Do ponto de vista formal, a tipicidade se define exatamente como outrora consignamos — o criminoso se adéqua à conduta ilícita, à conduta tipificada na lei penal, ou seja, é a mera correspondência entre uma conduta da vida real e o tipo legal do crime, que consta no ordenamento punitivo.
No entanto, segundo modernos doutrinadores, cultores da opinião de que a pena somente deve ser aplicada à pessoa humana em casos nos quais não possa ser substituída por outra sanção, deve o aplicador da lei penal se ater a uma singular consideração: o tipo penal traz em si mesmo outra "variante" - o aspecto material da conduta.
Nesse sentido, é que não basta apenas que a conduta humana esteja descrita formalmente na lei, tem-se que visualizar "algo mais": se esse comportamento humano foi, verdadeiramente, lesivo a bens jurídicos, moral ou patrimonialmente. Com isso, considerar-se-iam atípicas condutas humanas que não lesem a vida em sociedade, por serem tão ínfimas e insignificantes, não merecendo qualquer apreciação da função judiciária.

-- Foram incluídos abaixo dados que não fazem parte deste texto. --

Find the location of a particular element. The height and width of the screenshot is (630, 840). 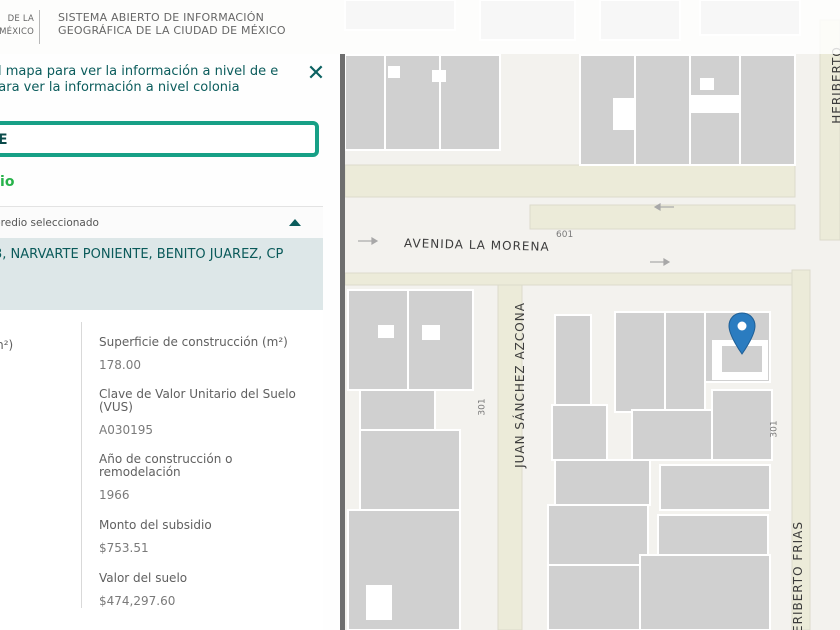

column-divider is located at coordinates (82, 465).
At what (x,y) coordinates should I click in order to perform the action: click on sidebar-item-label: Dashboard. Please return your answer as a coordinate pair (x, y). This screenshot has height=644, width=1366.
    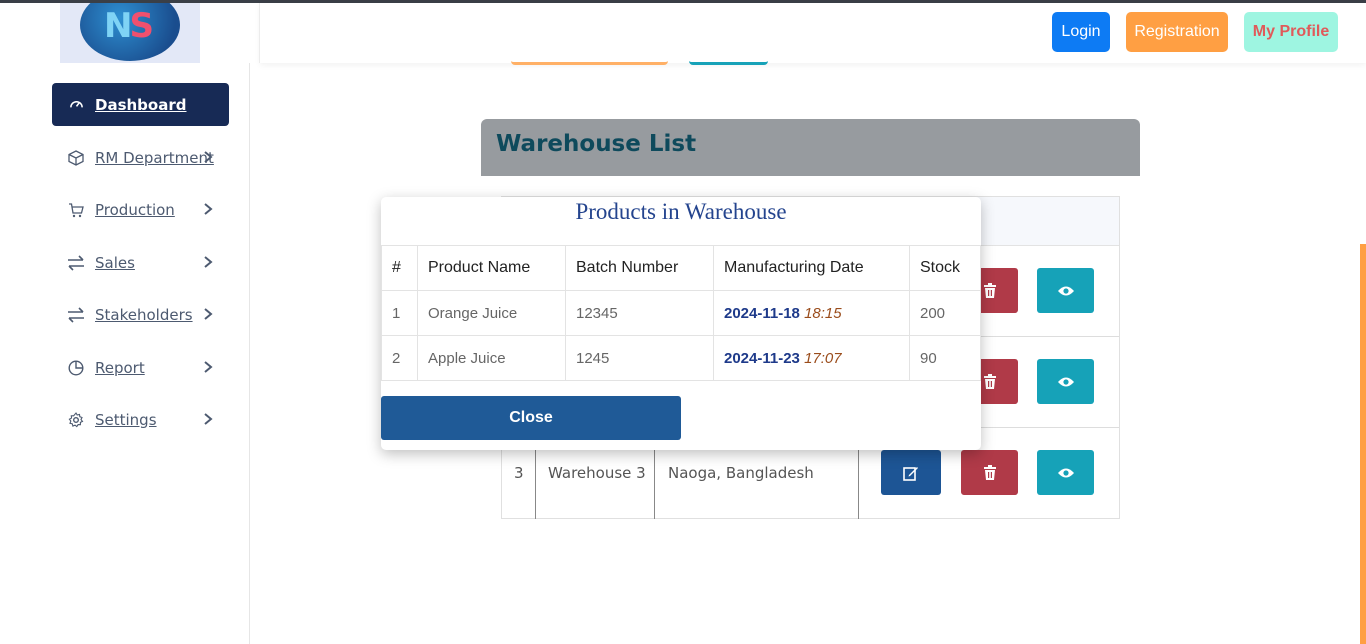
    Looking at the image, I should click on (141, 104).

Observa-se, pois, que há uma valoração no comportamento praticado pelo "pseudo-criminoso", não bastando apenas policiar sua conduta, mas, sobretudo, ao efetivo prejuízo causado por essa atitude — é a aplicabilidade da concepção material da tipicidade, que não guarda sustento, vale ressaltar, na Doutrina Clássica da teoria do crime.

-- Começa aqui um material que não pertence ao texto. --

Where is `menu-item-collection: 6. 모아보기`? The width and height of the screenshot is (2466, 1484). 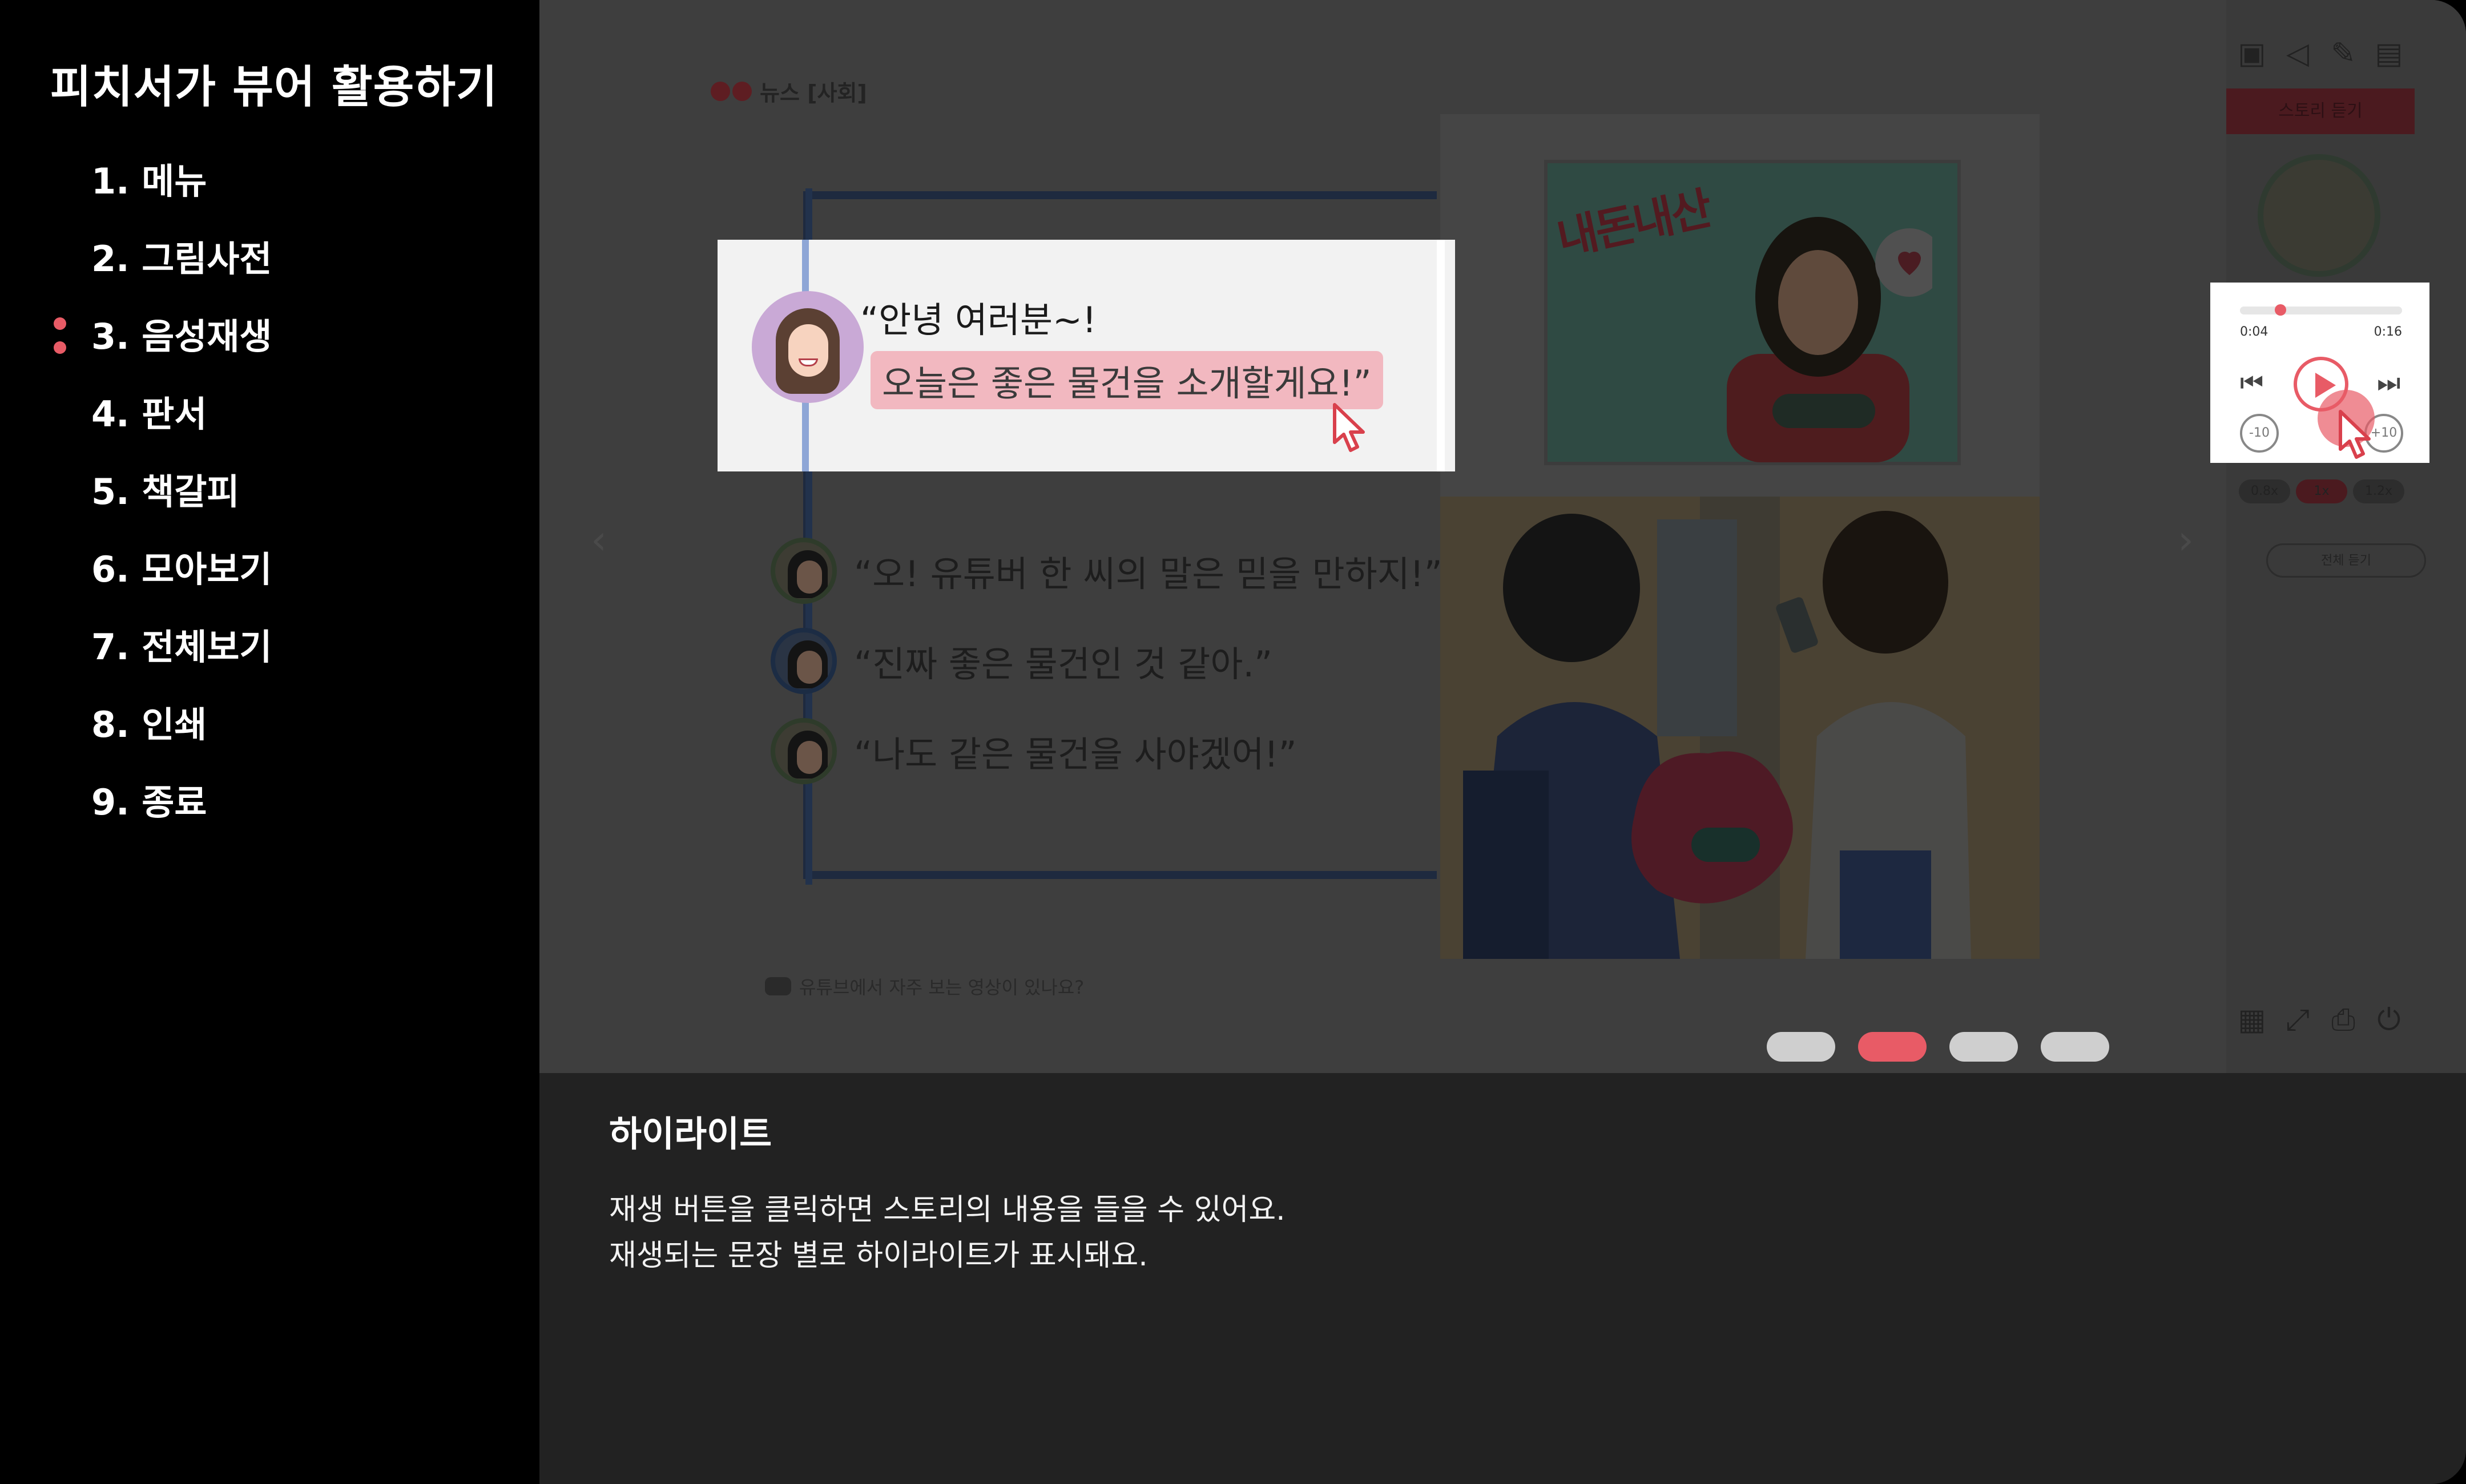
menu-item-collection: 6. 모아보기 is located at coordinates (182, 587).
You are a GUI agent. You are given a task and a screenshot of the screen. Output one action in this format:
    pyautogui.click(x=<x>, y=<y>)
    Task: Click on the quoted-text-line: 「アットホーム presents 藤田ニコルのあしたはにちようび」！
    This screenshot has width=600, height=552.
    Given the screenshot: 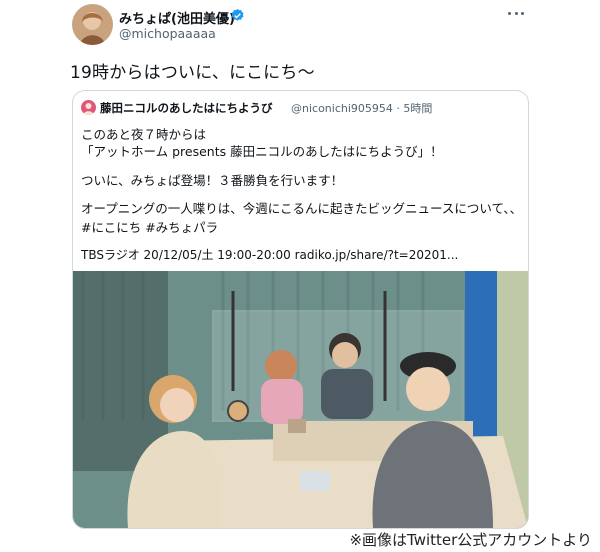 What is the action you would take?
    pyautogui.click(x=262, y=152)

Ao legislador cabe, sobremaneira, a função de elaborar leis. Às vezes, por uma miopia, quase que permanente, não consegue enxergar o verdadeiro alcance delas, havendo necessidade do aplicador da lei corrigir essa anomalia jurídica. O tipo penal, especificamente, agrupa, em si mesmo, aspectos tão variados, que o comportamento humano pode praticar sem que estivesse na mira do legislador. A lei, quando reprime, deve guardar uma perfeição tal que impeça a condenação de alguém por uma conduta que o legislador não desejou incriminar.
Exatamente nesse aspecto que se aplica o princípio da insignificância no direito penal. Essa é a posição de Vico Mañas, a respeito da matéria:
"O princípio da insignificância surge justamente para evitar situações dessa espécie, atuando como instrumento de interpretação restritiva do tipo penal, com o significado sistemático e político-criminal de expressão da regra constitucional do nullum crimen sine lege, que nada mais faz do que revelar a natureza subsidiária e fragmentária do direito penal."

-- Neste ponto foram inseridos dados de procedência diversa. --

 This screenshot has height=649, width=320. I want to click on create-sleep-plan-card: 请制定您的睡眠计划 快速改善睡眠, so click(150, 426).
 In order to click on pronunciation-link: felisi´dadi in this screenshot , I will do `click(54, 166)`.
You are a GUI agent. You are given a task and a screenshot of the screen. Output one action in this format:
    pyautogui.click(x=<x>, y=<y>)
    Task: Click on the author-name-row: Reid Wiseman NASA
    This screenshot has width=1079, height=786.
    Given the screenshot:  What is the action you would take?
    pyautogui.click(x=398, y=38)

(O Princípio da Insignificância como Excludente no Direito Penal, Saraiva, pág. 56)
Por outro lado, o Estado-Juiz deve apenas punir aquilo que considera grave. Com efeito, assistimos a todo instante notícias de que o Código de Processo Penal e Penal devem ser reformados, reformulados seus preceitos, por estarem desgastados e desatualizados, não conseguindo sobreviver e acompanhar o "desenvolvimento" da sociedade brasileira.
Essa mudança passa justamente pela efetivação das normas penais, ou seja, torná-las mais eficazes, atuantes. O Estado não pode mais se preocupar com fatos de pouca relevância jurídica, sob pena dos acontecimentos importantes perderem espaço para aqueles, afogando, assim, o já conturbado ordenamento jurídico do país.
O princípio da insignificância, auxiliado pelo princípio da intervenção mínima, almeja, pois, desafogar a máquina judiciária, onde processos sem o menor potencial jurídico ocupam tempo e despesas processuais, de outros que, por comoverem bem mais a sociedade, deveriam andar mais celeremente.